Lab 12 - Performance Profiling

Lab goals:

Understand how to use performance profiling tools and to interpret their results.

Pre-lab

Performance Profiling

Often, you may want to understand more about the performance of your program. Of course, when you are developing your program, you should understand its asymptotic big-O complexity behavior. But frequently you may want to know how your program actually performs on real input data.

Modern computer architectures are sufficiently complicated (by features like pipelining and caching) that static analyses cannot accurately or precisely describe a program's running time. What we are left with are dynamic analyses, i.e., running or simulating programs and analyzing what actually happened.

Whole-Program Profiling

You might already have discovered the simplest possible Unix timing tool:

time

Running the shell command

time program arguments

will run the given program with those arguments, and when the program completes, it will then report timing statistics about this execution to the standard error file (generally, the screen). Many shells (e.g., bash, csh, and tcsh) have a built-in time command, and there is also a standard time as a separate external program in /usr/bin/time.

All versions of the time command report the elapsed (wall clock) time, as well as the user time and the system time. The latter two count CPU time spent on that program, broken down, respectively, into time the computer was running the program itself (the user time) and time the computer was running in various low-level functions (i.e., the operating system) on behalf of that program (the system time). CPU time is when the computer is actually computing for your program rather than running someone else's program or simply sitting idle (e.g., while waiting on you to type some input). Most versions of the time command also report a few other statistics, such as the amount of memory and the number of file system I/O operations performed in the program's execution.

In this lab, we will just be using the time command built into the shell.

In-lab

Detailed Profiling

Often, developers are interested in more detailed performance profiling of programs than can be provided by the time command, generally including some or all of the following:

the number of times each function is called,
the time spent executing in each function, and
the size of the heap over time.

How could you measure these? One way is that we could change the program's source code to track them:

We could add a counter for each function. At the beginning of each function, we would increment the corresponding counter.
At the beginning and end of each function, we could get the current time (e.g., using gettimeofday()) and compute the time consumed. In other words, add a stopwatch to each function.
And we could modify the memory allocator to periodically report the current memory usage.

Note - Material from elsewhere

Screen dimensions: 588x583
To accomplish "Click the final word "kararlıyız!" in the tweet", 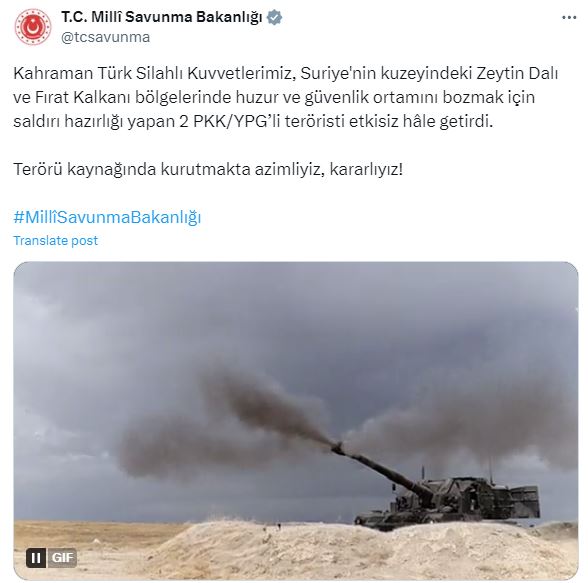I will coord(366,169).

Note that in each case, the addition of this profiling code will change the program's performance and thus the results, at least a little.

We could integrate the first two of these with the printf-style of debugging advocated earlier in the lab on debugging. However, more simply, Unix has standard, classic tools for this type of performance profiling:

gprof
gcov

And modern Linux systems augment these classic tools with one more tool:

perf

Unfortunately, Unix has no standard tool for profiling memory (e.g., heap) usage, although several such debugging and profiling tools are described here.

The `gprof` Tool

gprof is a tool for analyzing a program's execution time and breaking this time down among all the various defined functions in the program. In essence, it is a tool for (conceptually, at least) automatically adding a stopwatch to each function. However, gprof actually collects the data to show where the time is spent in executing the program instead by periodically (at a very high frequency) sampling where the program is currently executing at each sample time. This statistical sampling approach achieves essentially the same effect (or very close to it) with much lower execution overhead.

Using gprof is a three-step process:

Compile the program with the -pg flag to the C compiler. This adds code into the resulting executable to do the profiling.
Run the program:

./program arguments

The resulting profiling information is put in a raw form into the file gmon.out in the current directory.
Run gprof on the program, which interprets the information in gmon.out and prints a human-readable summary:

gprof program > output

By default, this produces a lot of output! For each function, it shows the percentage of time spent in that function and how that time is broken down into the functions it calls. If you link the program with the -static flag, the output includes the percentage of time spent in functions from the system libraries, too.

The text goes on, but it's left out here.